Enough of The Damn Superhero Movies Already!

I just recently heard that Time Warner’s CEO plans to release 14 superhero movies.


I think that’s a ridiculous plan. And I’m a comic book fan.


Why do I think it’s ridiculous? Because I know the history of film.


Right now I believe there are TOO MANY superhero movies. Just this year Hollywood released about four or five of them. Kick-Ass 2, Man of Steel, The Wolverine, Iron Man 3, and the upcoming Thor: The Dark World. Next year is supposed to be a Captain America movie, an Ant-Man movie and another Spider-Man movie and X-Men Days of Future Past.


And this is top of material adapted for TV like the WB’s Arrow and cable’s The Walking Dead, and ABC’s Agents of S.H.I.E.L.D.


Back in the late 1960’s the big Hollywood movie studios made the mistake of continuing to make three-hour musicals and three-hour epic movies. Big budget Films like Cleopatra and Tora! Tora! Tora! Bankrupted big studios like 20th Century Fox and MGM Back then.


And in the late 1990’s Hand-drawn animation seemed like it was in its second golden age. But after an oversaturation of films from Disney, Warner Brothers, and FOX, a string of box-office flops like The Iron Giant, Titan A.E, Atlantis: The Lost Empire and Treasure Planet hand-drawn animation became dead medium.


I believe the superhero movie is slowly becoming the new musical and the new epic movie. The business model Hollywood is following for superhero movies now eerily parallels that of the one that almost put Hollywood out of business back then. An oversaturation of these films led to audience apathy. And the changing times led to audiences wanting a different kind of film.

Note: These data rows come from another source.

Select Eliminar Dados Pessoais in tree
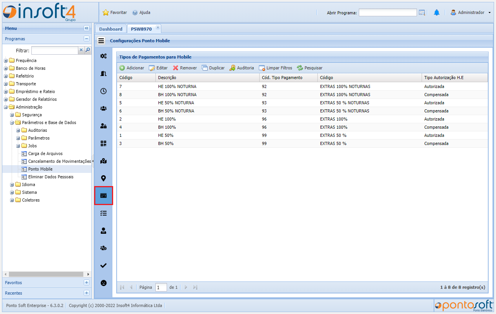496x314 pixels. pyautogui.click(x=51, y=177)
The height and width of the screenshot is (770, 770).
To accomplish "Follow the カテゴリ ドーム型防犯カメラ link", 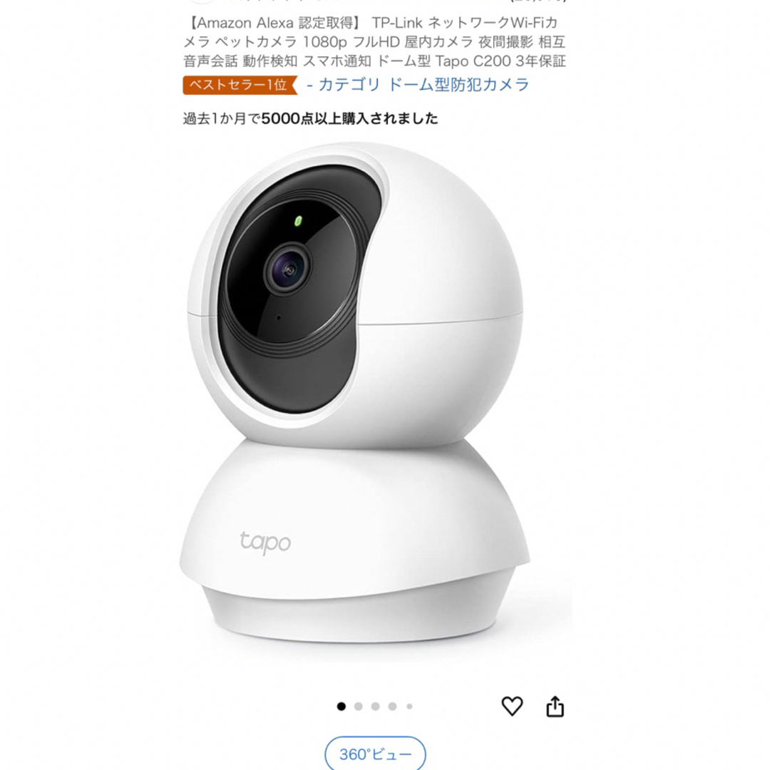I will pyautogui.click(x=418, y=85).
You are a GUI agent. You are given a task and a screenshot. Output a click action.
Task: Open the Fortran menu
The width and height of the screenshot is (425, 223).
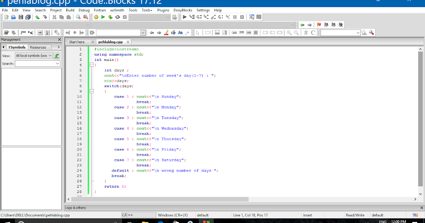click(100, 10)
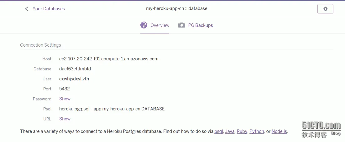
Task: Click the back chevron arrow icon
Action: tap(26, 9)
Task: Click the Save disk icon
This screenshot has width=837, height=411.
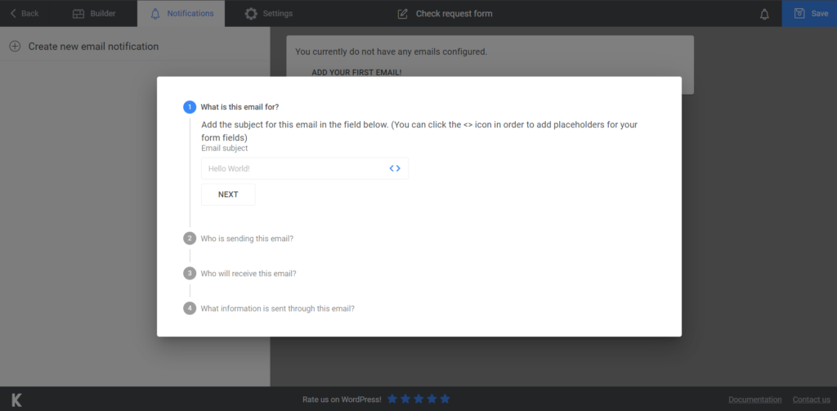Action: pos(799,13)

These superhero movies now cost a minimum of $100 million dollars and some are costing $200 million dollars. That cost may soon balloon to $300 or $400 million. As those costs rise over the years it will become harder and harder to pull a profit on these movies in just the U.S. alone. Studios will be forced to become more and more dependent on the foreign box office just to pull a profit. That’s going to make it harder for these films to pull a profit overall in the long-term.

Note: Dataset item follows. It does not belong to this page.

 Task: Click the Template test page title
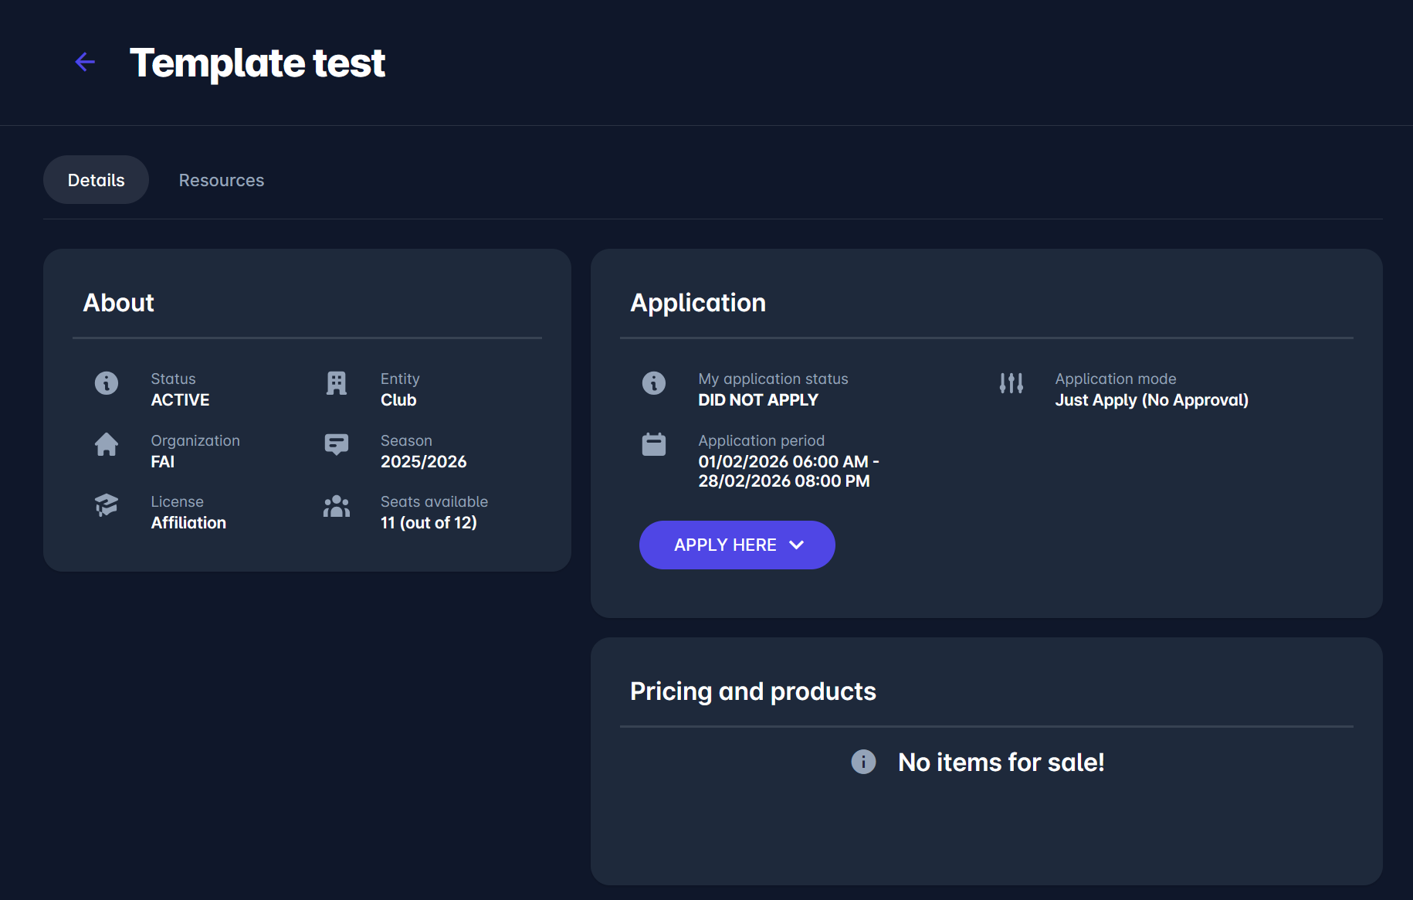point(257,63)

Compare the costs of the Superhero to the one of the musicals and the epic movies of the 1960’s. Films like Cleopatra were breaking the bank at 20th Century Fox. Combine the high costs with the huge losses at the box office and it was clear what was bankrupting studios back then.


Also note the similarities in the run times of today’s superhero movies to the 1960s epics and musicals which were running three going on three and a half hours. The runtimes are heading past the two hour mark and heading towards the two-and-a-half hour mark. With long runtimes like this, theaters have fewer and fewer times to run the movie in a day and get those sellouts.


In addition, the audience was changing. The Vietnam War was going on and audience of kids who were into flower power, women’s lib and Black Power weren’t interested in watching a three hour movie featuring smiling people singing and dancing about superficial things when there was serious political and social change going on around them. With a focus on changing the world they had little time to watch a three-hour epic movie.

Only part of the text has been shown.